The late nineteenth century was a time when industrial capitalism was new, raw, and brutal. Between 1881 and 1900, a period known as the Gilded Age, 35,000 workers per year lost their lives in industrial and other accidents at work, and strikes were commonplace. Chicago police attacked and killed many demonstrators on strike at the McCormack Reaper factory.

No fewer than 100,000 workers went on strike each year. In 1892, for example, 1,298 strikes involving some 164,000 workers took place across the nation. Unions—which function to protect workers’ wages, hours of labor, and working conditions—were on the rise.
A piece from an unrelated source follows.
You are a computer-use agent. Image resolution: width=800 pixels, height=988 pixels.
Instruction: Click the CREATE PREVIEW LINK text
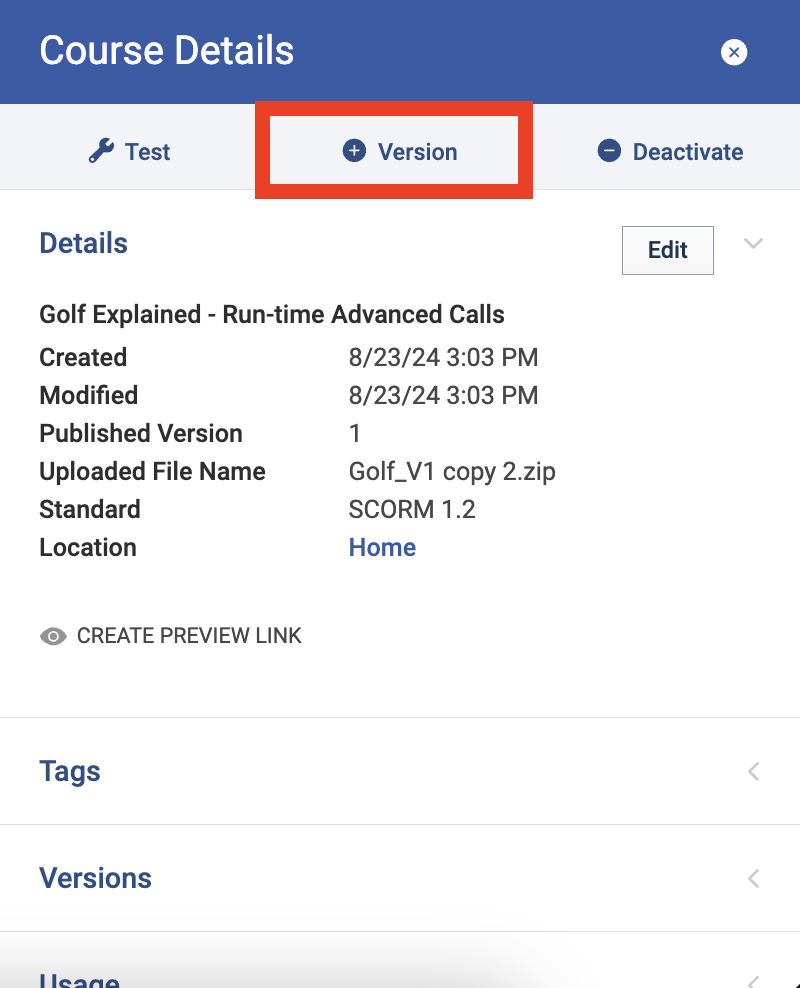[189, 636]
The goal of organizations like the Central Labor Union and modern-day counterparts like the AFL-CIO was to bring many small unions together to achieve a critical mass of power. The organizers of the first Labor Day were interested in creating an event that brought different types of workers together to meet each other and join in a common cause.

On that first Labor Day, Sept. 5, 1882, 10,000 citizens marched for labor rights down the streets of Manhattan. During that time the average American worked 12 hours a day, six days a week. It wasn't until the Adamson Act passed on September 3, 1916 that our modern eight-hour work day was established.

That wouldn’t have happened had not millions of laborers marched in thousands of demonstrations to fight for economic and social justice. It’s a battle we continue today.